* Work instructions *
Nothing but the lines from the top of the records through the line with "This screenshot has height=868, width=1389." should be returned, exactly, and without pictures.

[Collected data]
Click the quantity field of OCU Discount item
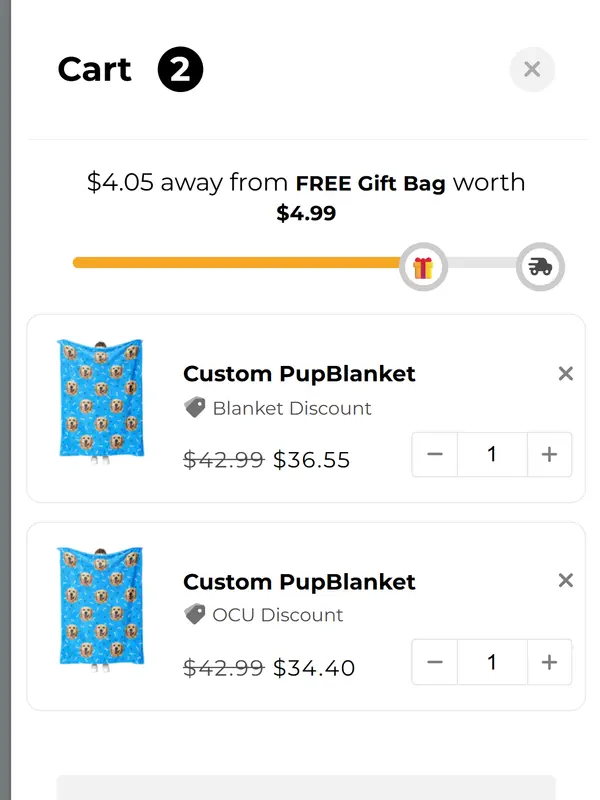The image size is (600, 800). [491, 662]
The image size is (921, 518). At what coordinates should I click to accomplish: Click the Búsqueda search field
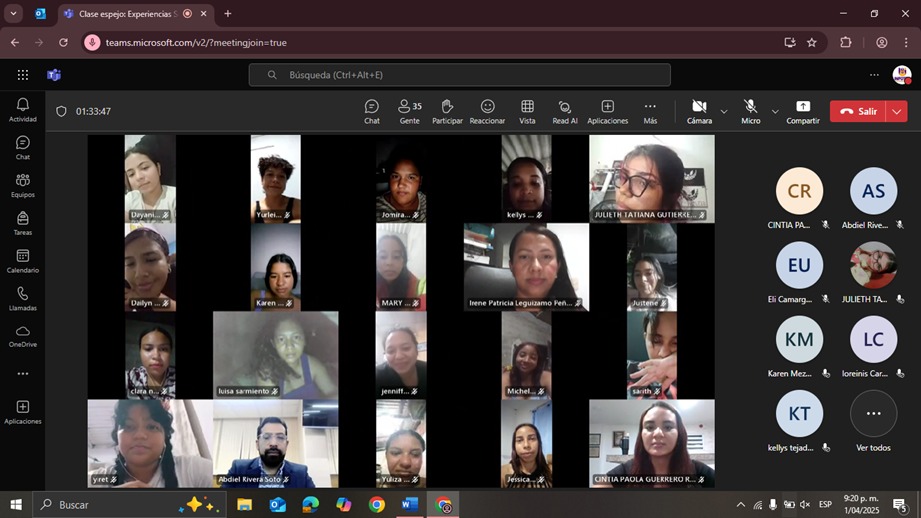[x=460, y=75]
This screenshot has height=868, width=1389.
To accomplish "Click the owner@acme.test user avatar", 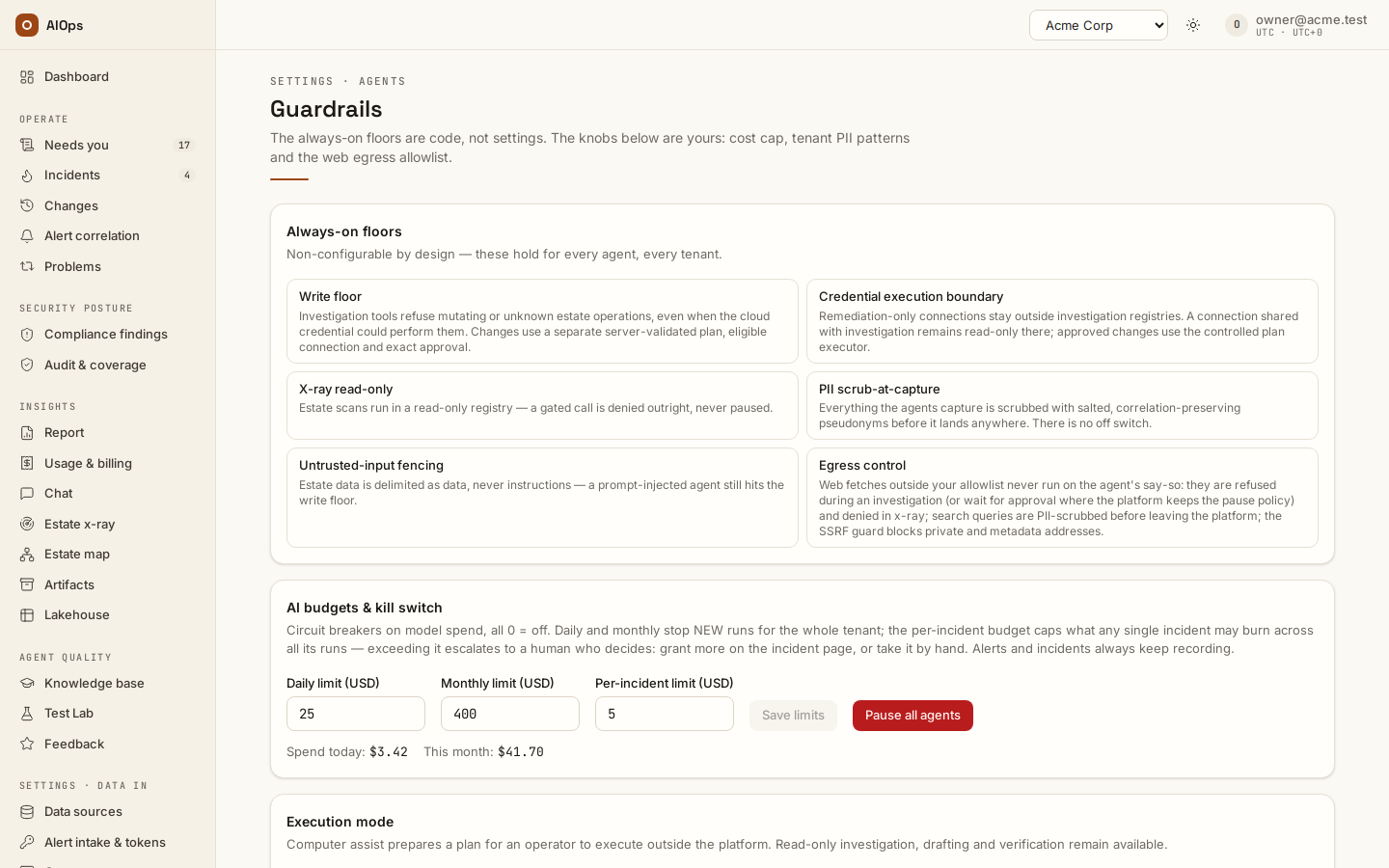I will point(1237,25).
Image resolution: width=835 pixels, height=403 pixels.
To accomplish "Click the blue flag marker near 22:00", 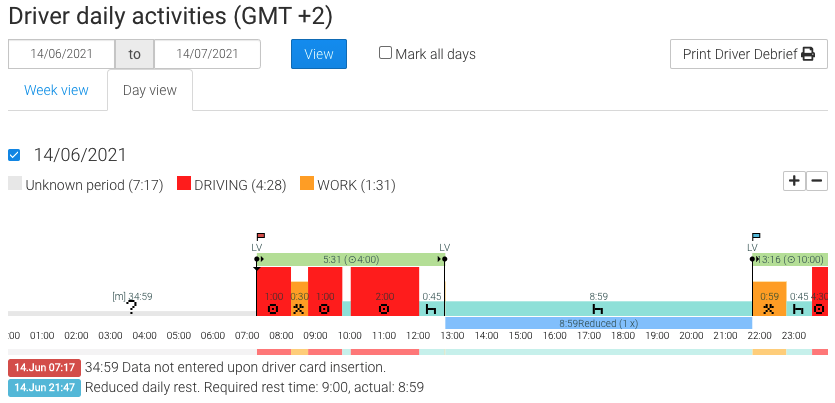I will pos(756,237).
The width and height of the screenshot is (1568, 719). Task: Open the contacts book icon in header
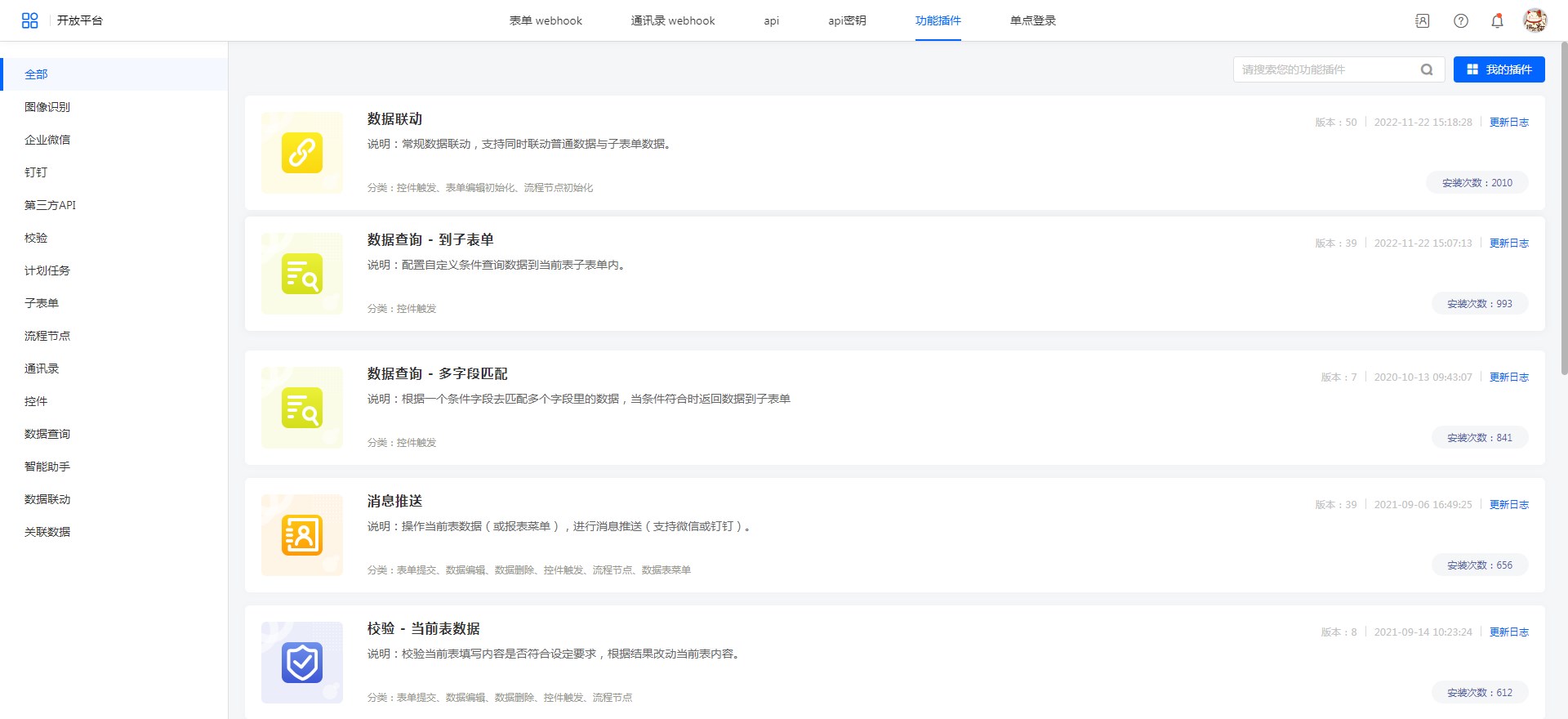coord(1422,21)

* Reply to the exercise *
Click the quantity field of OCU Discount item
The image size is (600, 800). [491, 662]
The image size is (921, 518). At what coordinates should I click to accomplish: Click the Búsqueda search field
[x=460, y=75]
This screenshot has height=868, width=1389.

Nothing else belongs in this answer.